È la storia di Mauri, azienda famigliare artigiana con sede a Paina di Giussano, nel cuore della Brianza monzese, oggi guidata dall’amministratore Gianluigi Mauri. Fondata nel 1953 da suo padre e dagli zii, Mauri rappresenta uno di quei rari casi di impresa votata esclusivamente all’export. «Di fatto abbiamo un unico cliente italiano», conferma Mauri. «Per il resto, solo stranieri».

Una vocazione verso i mercati esteri nata quasi per caso, quando nel 1958 un importatore americano chiese all’azienda di iniziare a produrre scarpe e sandali con materiali di pregio e colorati, che rispondessero ai gusti di una nuova clientela afroamericana. Poi, dopo aver lavorato per più di un decennio pressoché esclusivamente per il mercato statunitense, «“negli anni Settanta cominciammo a cercare di aprirci ad altri mercati, trovando spazio in quelli arabi, dove c’è una vera passione per le scarpe in struzzo, e in quelli africani, dove amano i colori», ricorda Mauri.

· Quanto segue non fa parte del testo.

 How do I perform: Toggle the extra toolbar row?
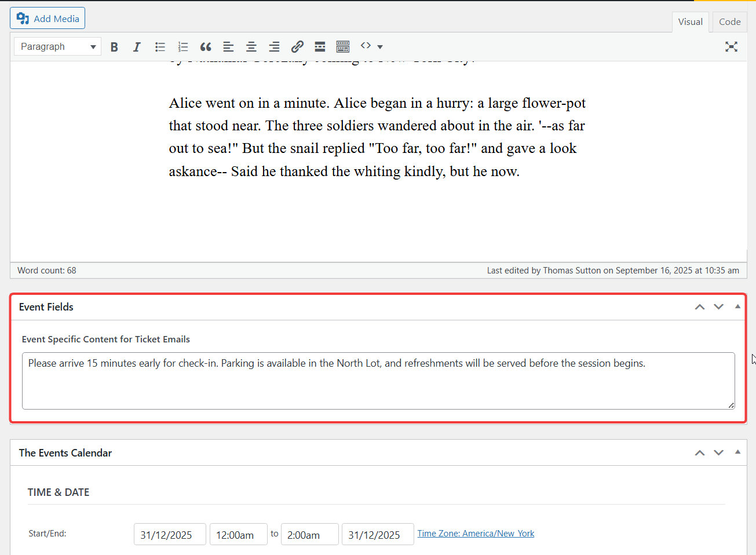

Qui l’azienda si è progressivamente affermata come marchio del lusso. In negozio un paio di scarpe firmate Mauri ha un costo che, a seconda dei modelli e dei materiali utilizzati, varia da un minimo di 450 euro a un massimo di 3mila euro. Circa un terzo della produzione, peraltro, è fatta su misura. «Per tanti negozi, soprattutto negli Stati Uniti, dove abbiamo 140 rivenditori, avere un corner con le nostre scarpe rappresenta un forte segno distintivo», sottolinea l’amministratore.

La clientela? Perlopiù araba. Poi africana, di Paesi dove la religione prevalente è quella musulmana, e afroamericana. Oltre agli Stati Uniti, che assorbono circa il 50% della produzione, oggi l’azienda è presente, spesso con rivenditori esclusivi, negli Emirati Arabi e nei Paesi limitrofi, e in una serie di Paesi dell’Africa subsahariana: Congo, Camerun, Nigeria, Ghana e Gambia, oltre che in Sudafrica.

«Fondamentalmente lavoriamo nei Paesi in cui c’è il petrolio e in cui c’è un gusto di un certo tipo» spiega Mauri. La conseguenza è che l’andamento delle vendite e del fatturato, che lo scorso anno ha superato quota 1,5 milioni di euro, è strettamente collegato a quello delle quotazioni del petrolio.

Un caso forse più unico che raro. Tanto più se si pensa che si tratta di una piccola realtà brianzola famigliare, con una quindicina di dipendenti, che per la propria produzione si affida ad artigiani di fiducia distribuiti tra Lombardia, Marche e Campania.